En cause : les scandales à répétition que constituent les captations de richesses collectives à travers les stocks options, l’abondement de fonds secrets comme ceux de l'UIMM, les retraites des parlementaires, les bénéfices des grands groupes (commerces, pétroliers) etc … Localement, la suppression de certains centres de décisions a laissé également d’anciens salariés totalement démunis.

 

Pour ces publics en difficulté cela démontre qu'il y a de l'argent, qu'il est mal réparti et que le travail ne permet souvent pas même de survivre et encore moins de s'enrichir… Cela va à l’encontre de toutes les valeurs historiquement portées par notre territoire.

 

Cette situation a des répercussions en terme d’incivilités de personnes de toutes origines sociales qui prennent à partie les salariés des services qui représentent « l’autorité » : les services de police, les contrôleurs de transports en commun, les agents d'accueil des différents services au public, etc..

 

Plus que de stigmatiser ces conséquences, voire de chercher à en tirer un profit, la CFDT de la Loire estime qu'il faut s’attaquer aux causes.

 


FINANCEMENT DE LA SANTE ET DE LA DEPENDANCE :


 

La franchise médicale pénalise les malades, en leur demandant de financer eux-mêmes une partie de leurs soins. Ce n'est pas la conception de la solidarité de la CFDT.

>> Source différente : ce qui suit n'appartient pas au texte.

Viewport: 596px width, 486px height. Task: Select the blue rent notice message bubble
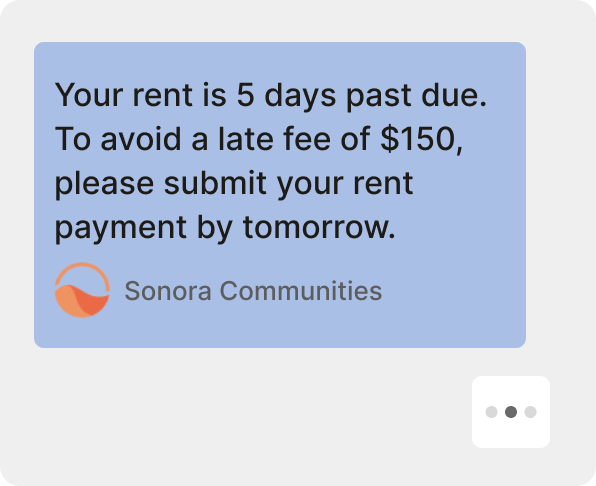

Dans la Loire, la CPAM de Saint Etienne a suspendu le conventionnement de plusieurs médecins qui abusaient de dépassements d'honoraires.

 

Les allégements de cotisations sociales devraient par ailleurs être réservés aux entreprises qui augmentent les salaires et/ ou l'emploi et à celles qui développent des pratiques de dialogue social.

 

Ces mesures fiscales devraient en outre s’inscrire dans une politique contribuant à réduire les inégalités tout en visant une nécessaire harmonisation européenne.

 

A ce renchérissement des soins se sont greffés ces dernières années l’endettement,  l’isolement, l’absence de liens sociaux et de réseau, des personnes âgées.
Après une amélioration de la situation au début des années 80 suite à la revalorisation du minimum vieillesse, les personnes âgées ne peuvent à nouveau plus faire face à leurs charges notamment de loyer, d’autant que, souvent, elles essayent d’aider leurs petits-enfants, eux-mêmes en difficulté.

L’endettement des personnes âgées est un problème observé sur l’ensemble du département : à titre d’exemple, de 15 à 20 % des interventions des Conseillères en Economie Sociale et Familiale du Roannais se font en faveur de ménages de plus de 60 ans.

 

Nous demandons une revalorisation des pensions.

 


CONCLUSION


L'Etat doit redonner de l'espoir aux personnes les plus en difficulté et régénérer la confiance indispensable à la cohésion sociale.

 

Ceci suppose une écoute et un dialogue de qualité  de la part des membres du gouvernement, mais aussi de la part de tous les acteurs économiques et sociaux, de tous les fonctionnaires, militants associatifs et partenaires sociaux dans tous les lieux de vie : dans la rue, dans le quartier, dans la commune, dans les associations,  à l'école, dans l'entreprise...

 

La CFDT prendra, quant à elle, sa part de responsabilité dans cette écoute et ce dialogue mais elle attire l'attention des services publics sur le travail remarquable de ces différents acteurs qui continuent cependant à manquer du soutien et de la reconnaissance de l'Etat.